For our “Battle of the NodeBots” Hackathon project, we will be building a bot to compete against other bots. We have a kit which includes the following components.
- (1) SainSmart Uno Arduino Clone
- 5mm Wood Platform – (1) 3” x 6.75” panel and (2) 2.5” wheels
- (2) Parallax Continuous Rotation Servos
- (1) 5/8” Ball Caster
- (1) Small Breadboard
- (6) Solderless Breadboard Wires
- (2) 3-pin Headers
- (1) 10’ USB Cable (A to B)
- (1) 9v Battery
- (1) 9v to 2.1mm Battery Clip
- (4) Zipties
- (2) 1” Double-Stick Tape
- (6) #6x3/8” Self-Drilling Screws
You are encouraged to build your bot however you want, but this is how you can build it without any modifications from the original design.
Lay out your parts
You want to get a feel for where everything will go. Lay your major components out on the board and rough-in where you think you’d like them to go.

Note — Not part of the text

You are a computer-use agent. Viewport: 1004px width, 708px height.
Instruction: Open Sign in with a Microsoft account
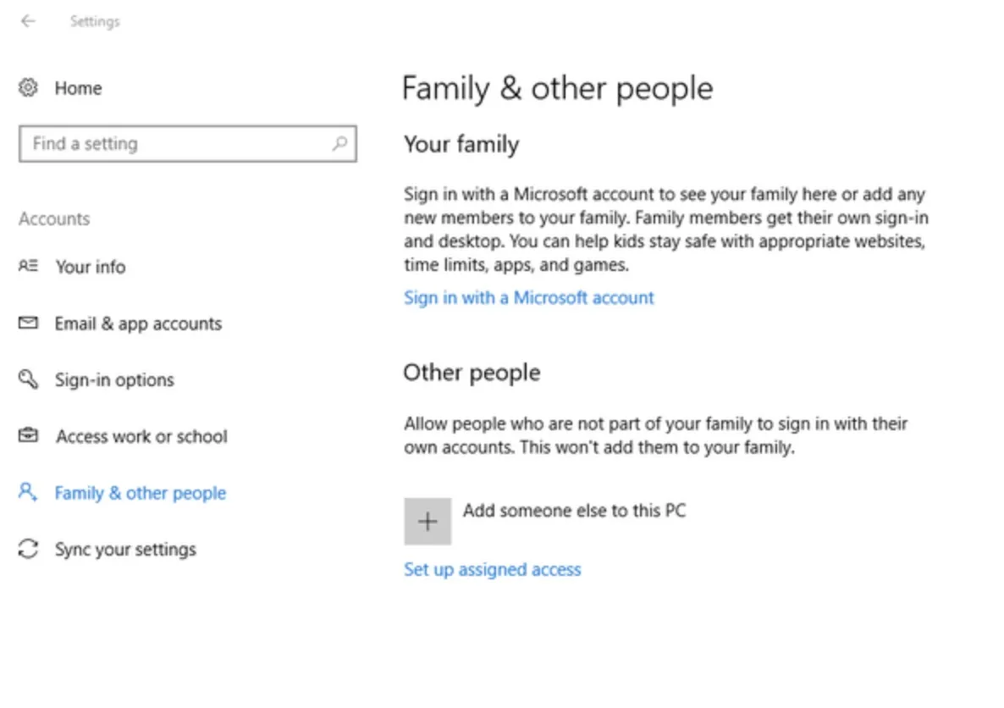528,297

Attach your wheels to your servos
The easiest way to do this is to remove the servo horn and attach the horn to the wheels using the self-drilling screws. The holes in the servo horn are smaller than the screws but these things make quick work of the plastic and go right through to the wood. Just make sure they are centered. Reattach the horns when you are done.
Attach the servos to your chassis
You can do this however you want. A quick-and-dirty approach is to use double-sided tape. I prefer zip-ties. Figure out where you want the servos to sit and mark it on the board. Use a drill to punch a hole through the wood. Attach the servos to the wood using zip-ties and snip off the excess zip-tie.
Attach the caster wheel to the bottom of the chassis
The self-drilling screws are really useful for this.
Attach the Arduino and Breadboard
Affix the Arduino using double-stick tape. Affix the breadboard using the attached mounting tape.
Mount the battery
Using double-stick tape, affix the battery to the bot. Connect it to the Arduino using the 9v clip.
Power the servos from the board
You are not likely to keep the servos here permanently, but this is a good starting point. Pins 9 and 10 support PWM signals, which are best for servos. You can connect them to the SVG pin headers for now. The white leads are the “signal” for the SVG pins.
Your servos may start spinning now. If that happens, you can trim them using the screws on the back of the servos. You may need to do this again once you have hooked your system up to the software.
Start programming your bot!
Now you have a working bot. You can plug your USB cable into the board and go to town. If you haven’t already gotten yourself bootstrapped (or with Visual Studio), now is a good time.